Deaf Children in Nicaragua Teach Scientists About Language

By Sara Kennedy

Before the 1970s, most deaf people in Nicaragua had little contact with each other. Deafness was a stigma, and deaf children were either kept at home, or sometimes schooled with children who had developmental disabilities. Illiteracy was almost a given. When the first schools opened in 1981, deaf children came together and began to communicate with each other. No one actually taught them to sign, but they began to develop a system of gestures to get their messages across.

In 1986, linguist Judy Kegl was invited to Nicaragua at the invitation of the country's Ministry of Education to consult with one of the new schools for the deaf, and Kegl assumed that she would be there a few weeks, helping teachers find ways to do a better job of educating deaf children. Kegl had assumed that the deaf would use a well-developed sign language, like deaf people in much of the rest of the world. But after she arrived, she learned that a rich, varied, and newly-constructed language made of signs was just then being born in the minds, hands, and faces of children. She was stunned to discover that she was present at the birth of a new language.

When Nicaraguan Sign Language (NSL) began, it was mostly simple pantomime and individual home signs. As the children first developing NSL grew up and had children of their own, (unusual before 1980) the second generation expanded and improved the language. Today, NSL has emerged as a sophisticated language with traits seen in nearly all other languages - both spoken and signed.

NSL follows many basic rules common to all tongues, even though the children were not taught them. This spontaneous development of NSL indicates to linguists that some language traits are not passed on by culture, but instead arise due to the innate way human beings process language.


The development of language has long been the focus of debate from experts in the "nature" and the "nurture" camps. Those in the "nature" camp contend that grammar is essentially hard-wired in the brain, waiting to develop with experience, and the "nurture" camp proponents hold that language has no innate basis and is just culturally transmitted.

There was no way to research these hypotheses ethically, as researchers could hardly separate a group of babies from their parents in order to observe whether they developed a new language on their own.

Linguists are excited to study this new language, offering the benefit of being a recently developed language in contrast to studying modern language, most of which are ancient in origin. Scientists are intrigued by this sign language invented by a small group of deaf children because of the possibility of clearer insight into how humans learn language.

One key trait that the children adopted is called "discreteness." When languages have this trait, information is broken down into smaller units for clarity. Expressions of motion are particularly useful for studying discreteness in spoken and sign languages. In developed languages, we break up the idea of continuous motion into separate words. So, in the expression "rolling down the hill", one word (rolling) conveys the movement, while another (down) conveys the direction.

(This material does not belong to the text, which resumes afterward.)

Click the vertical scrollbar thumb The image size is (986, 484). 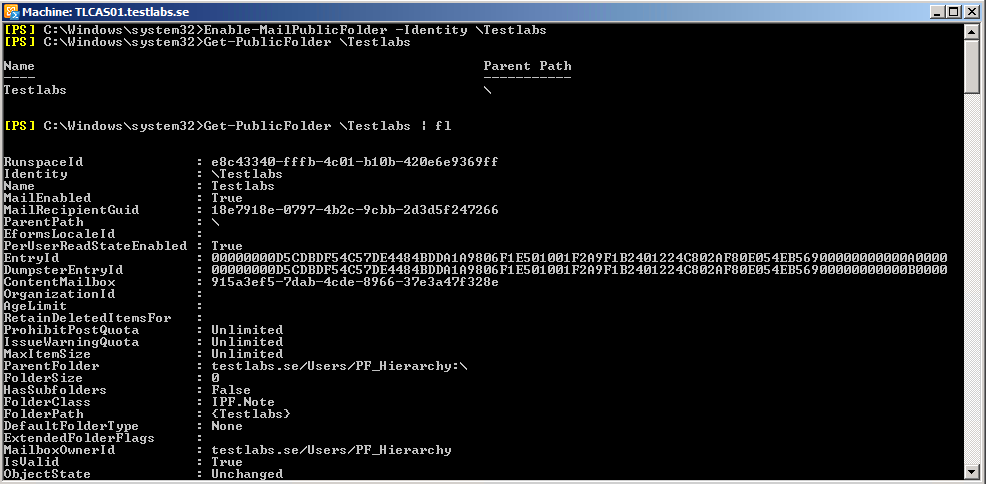click(972, 66)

Researchers showed deaf people from a variety of age groups a cartoon, in which a cat swallows a ball and then wobbles down a steep road. Then they asked the participants to tell the story. The oldest group, who invented the initial "crude" form of NSL, told it with one continuous gesture as a hearing person might use to convey the concept. But the younger groups did something different. They separated the movement and direction into separate signs as is done in spoken language.

This is compelling evidence that humans are predisposed to develop language in this way, say the researchers. In other words, children instinctively break information down into small chunks so they can have the flexibility to string them back together, to form sentences with a range of meanings. Interestingly, adults lose this talent, which also suggests there is an innate element to the language learning process. "We lose the ability to break information into discrete elements as we age," said Dr. Ann Senghas, a lead researcher. "It is not just that children can do it, but adults can't do it." Dr Senghas suggests that this new research solidifies the theory that there is an instinctive component to the way we learn language.

Kegl notes that there is so much to learn from Nicaraguan children that the project can be overwhelming on some levels. But, she adds, "for a linguist to be able to watch a language come into being is a once in a lifetime opportunity What was once thought to be a trip of a few weeks has turned into 13 years and more of study. Kegl's current theory? "I'm convinced that language is in the brain. But I'm also convinced that language needs a trigger."

"It's like a rocket going off in your head," says Adrian Perez, one of the (now adult) children liberated by the invented language. "It's just an understanding that soars." Today Perez teaches the new language, known simply as Nicaraguan Sign Language. He lost his hearing to a fever when he was a toddler. He was born into a happy family, but as a deaf boy in Nicaragua, he couldn't share in their happiness. "You can't express your feelings," he says of being without language. "Your thoughts may be there but you can't get them out. And you can't get new thoughts in."